Präziser formuliert:
Wenn sich in der Praxis verfassungsrechtlich garantierter Gewaltenteilung die Exekutive (Polizei) anmaßt, unzulässigerweise die Kontrollmonopole ihres eigenen Handelns anzueignen, dann gibt es mindestens zwei Wege, dem mit zivilem Engagement zu begegnen:

1) eine zivile Kontrolle zu installieren, welches wir mit der Berufung von Rechtsanwälten hiermit vollziehen
2) die Öffentlichkeit über die aus unserer Sicht umstrittene Einsatzpraxis der Polizei aufzuklären.
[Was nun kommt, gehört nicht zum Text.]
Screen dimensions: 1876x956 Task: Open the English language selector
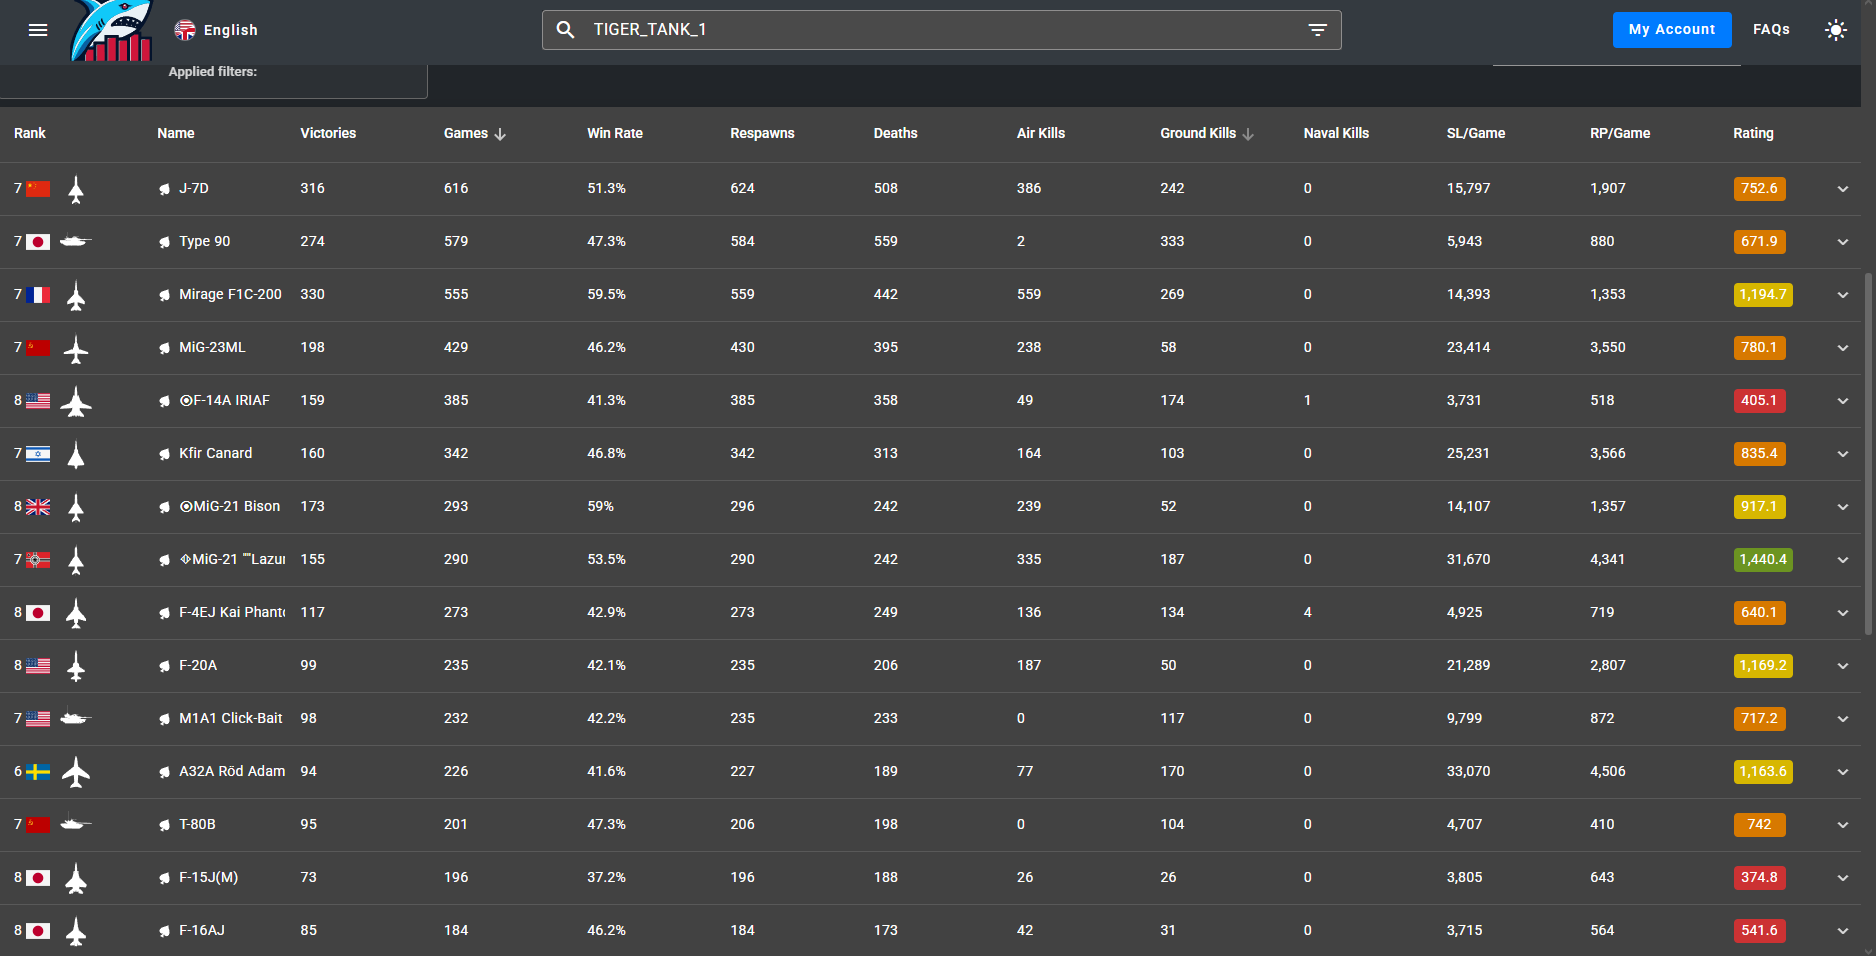tap(216, 30)
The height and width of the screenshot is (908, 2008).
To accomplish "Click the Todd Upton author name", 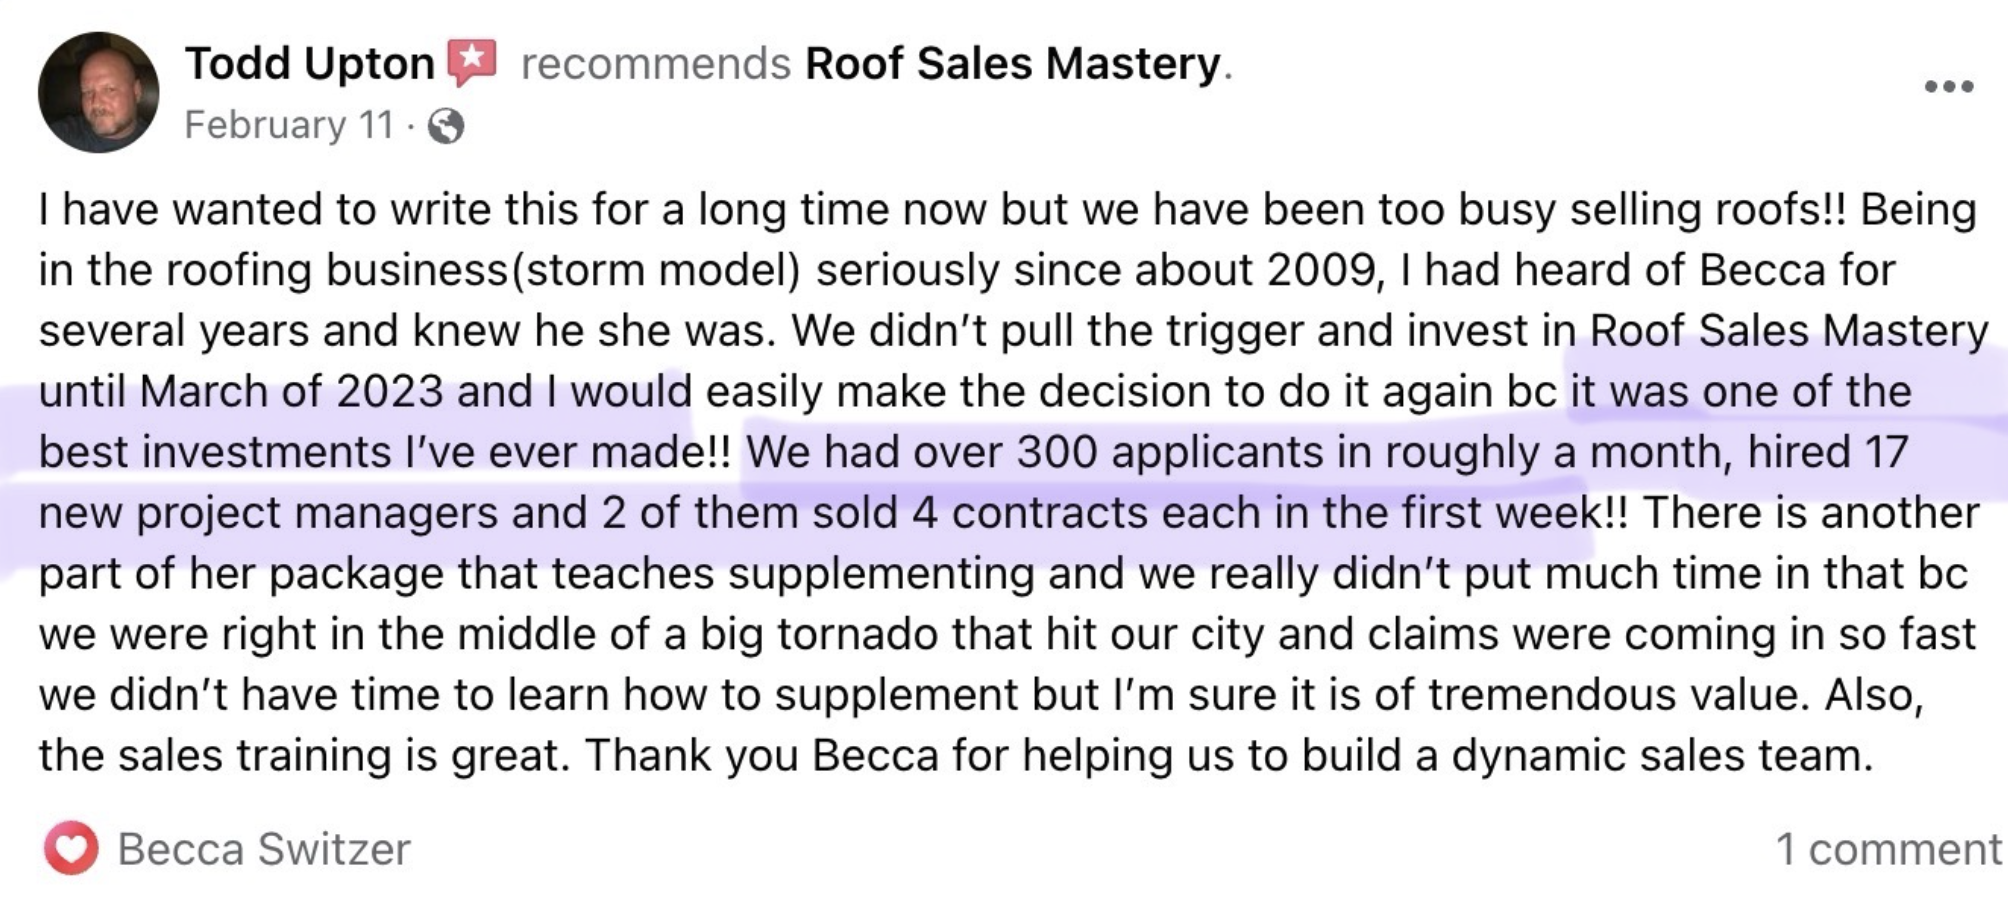I will [309, 64].
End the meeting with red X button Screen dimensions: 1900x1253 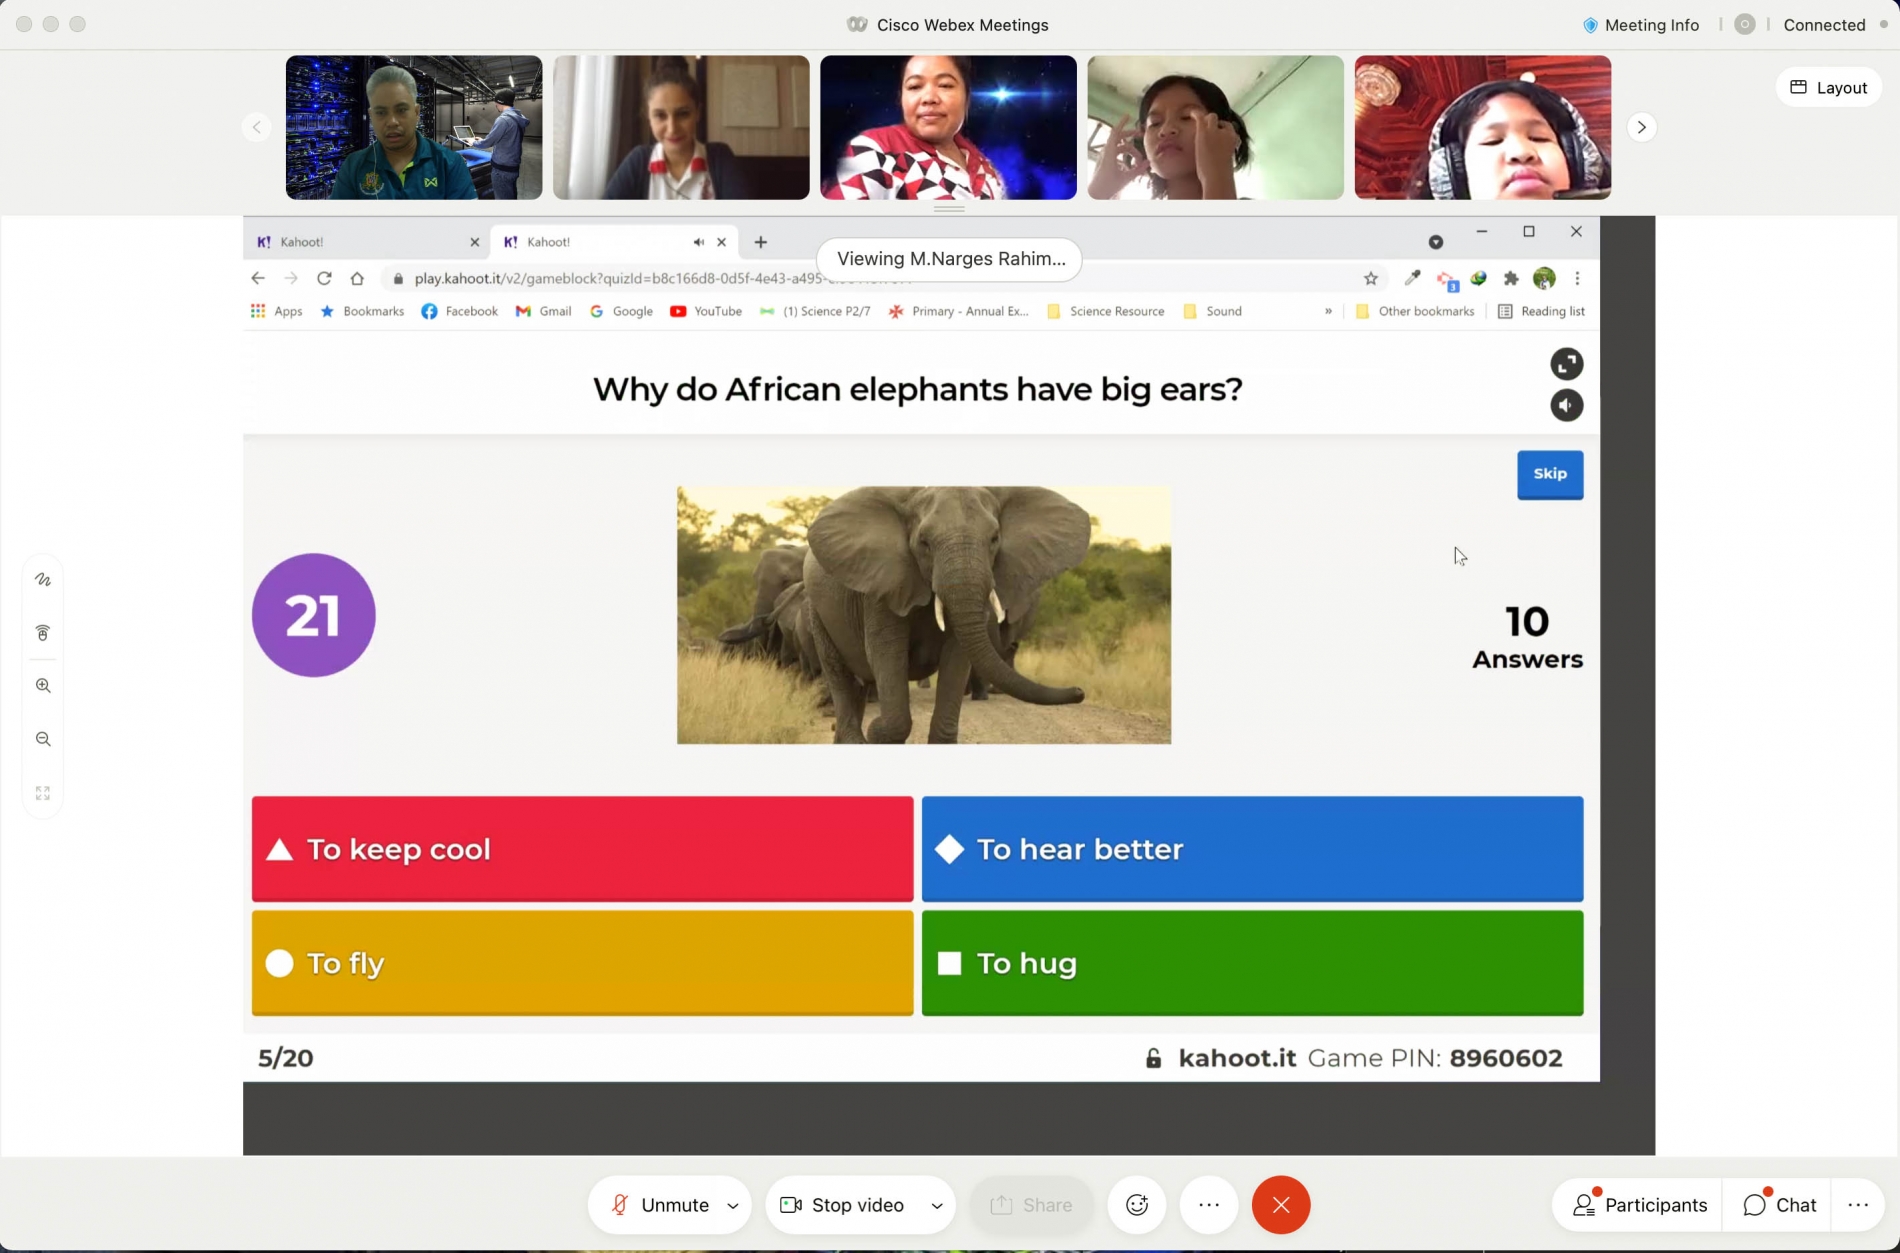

Damit haben wir heute begonnen und werden dies über die rechtsanwaltliche Beurteilung von Fußballspielen weiter tun.

Unsere Aktion als Maßnahme stellt quasi ein gesellschaftliches Korrektiv gegenüber der allgemein verbreiteten Auffassung dar, Gewalt und gewalteskalierende Situationen gehen ausschließlich von den Fans aus.

Wir vertreten demgegenüber die These, dass sie per se strukturell mit bedingt sind vom Auftreten und der operativen Handlungsweise der Polizei vor Ort.
Wenn die Polizei in ihrer Grundeinstellung zum Fußballfan von seiner Gewaltbereitschaft als Grunddisposition seines Verhaltens überzeugt ist (ihn praktisch als gewaltbereiten Fan erwartet) wird sie sich durch seine kleinsten vermeintlichen Verhaltensauffälligkeiten bestärkt sehen und ihm sein Komplementärverhalten (nämlich sich abweichend zu verhalten) unbewusst aufzwingen. Dies bezeichnet man in der wissenschaftlichen Sprache der Kommunikations- und Systemtheorie als ’selbsterfüllende Prophezeiung’.“
(entnommen von www.fussballfans-beobachten-polizei.de)

Wir finden den Ansatz aus Babelsberg sehr interessant. Da auch wir stark von Repression und Willkür seitens der Polizei betroffen sind, werden wir auch in München ein Projekt „Fans beobachten die Polizei“ starten. Zu diesem Zweck werden uns auf unseren Auswärtsfahrten oder bei Heimspielen stichprobenartig Anwälte oder Journalisten begleiten, die anschließend einen neutralen Bericht über Verhalten der Polizei und der Fans verfassen werden. Diese Berichte werden an dieser Stelle und in anderen Publikationen von uns veröffentlicht.
Die Repression zielt darauf, ihre Opfer in der Öffentlichkeit zu diskreditieren um sie dann einzeln anzugreifen und aus ihrem sozialen Kontext zu reißen. Die einzige Möglichkeit, sich dem zu widersetzen, ist Öffentlichkeit und Solidarität zu schaffen!